Ağız birliği edilmişçesine 2016’nın hayal kırıklıklarının telâfi yatırımı yapılan 2017 de bir kayıpla açıldı. John Berger: günlük hayattan sanat/edebiyata, metinden görsele katıksız bir kültür eleştirmeni, hümanizmini gözü yaşlı romantizmden sakınarak yeniden-üretmiş usta bir yazar ve emekçiden, göçmene mağdur yanlısı bir muhalif aydın…
Bildiğim Türkiye ile şahsi ilişkisi önce Murat Belge ile başlamıştı. Müge Sökmen ve Metis ardından geldi.
Türkiye’nin onunla ilişkisi de kuşağımın görselliği keşfinde Yapısalcılık aşısı öncesinde epeyce payı olan “Görme Biçmleri”yle başlamıştı.

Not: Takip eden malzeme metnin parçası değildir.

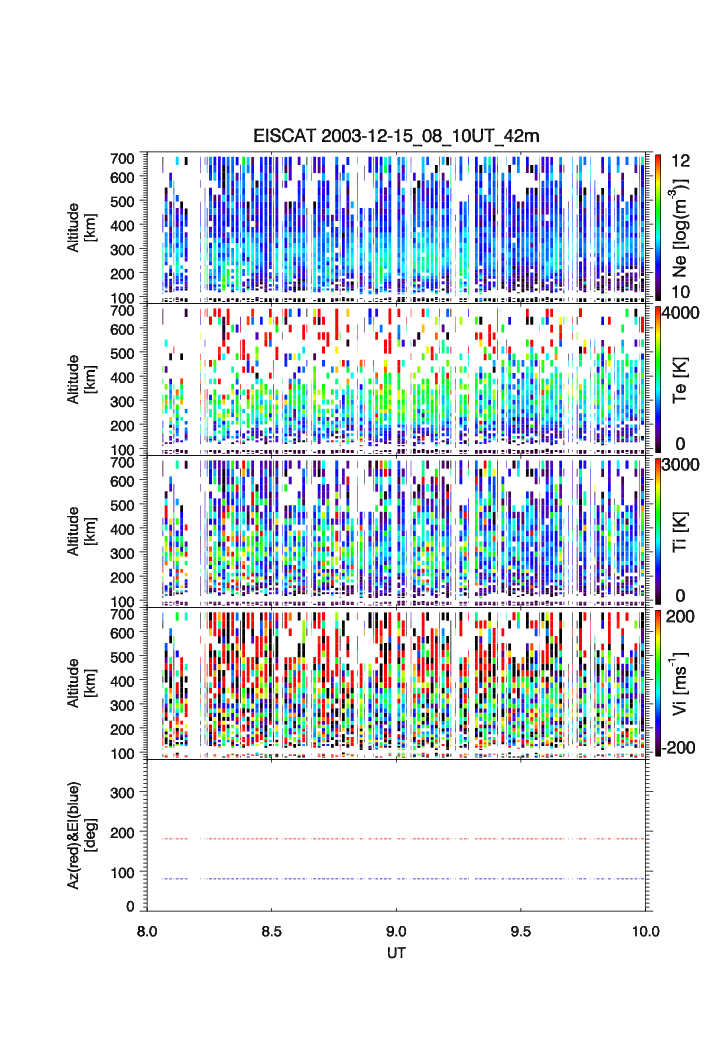Click the 9.5 tick on UT axis
Screen dimensions: 708x1063
(x=521, y=931)
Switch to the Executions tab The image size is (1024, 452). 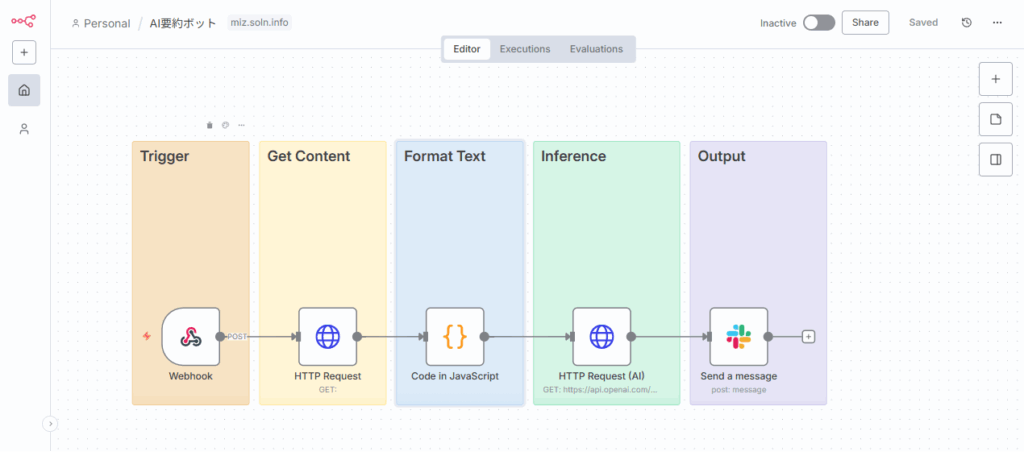coord(525,49)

Berger’in Latife Tekin’le şu anısı hepimizi etkilemişti: 80’lerin başında gecekondunun sesi olarak haklı bir ün edinmiş taze yazar Latife Tekin (o zaman daha İngilizcesi yetersizken) kendisiyle tanıştırılınca, tanıştıranın tercümaığına başvurmadan el-kol hareketleriyle anlaşmışlar. İkisi de ötekinin anlayışına güvenip, haksız çıkmamış…
5.baskı,1986, arka kapağı
Nereden baksak seçkin kültürle alt-kültürler arasında köprü olmuş yaşam ve muhayyile tarzı farkları arasında tercümanlık yapmış bir evrensel aydın yitirdiğimiz… Dünyanın tam da anlayışsızlıklar nedeniyle hep yeniden-bölünerek daha da vahşileştiği bir zamanda herkesin birden arayacağı hissedilir bir eksik olacak.. Başlar sağolsun…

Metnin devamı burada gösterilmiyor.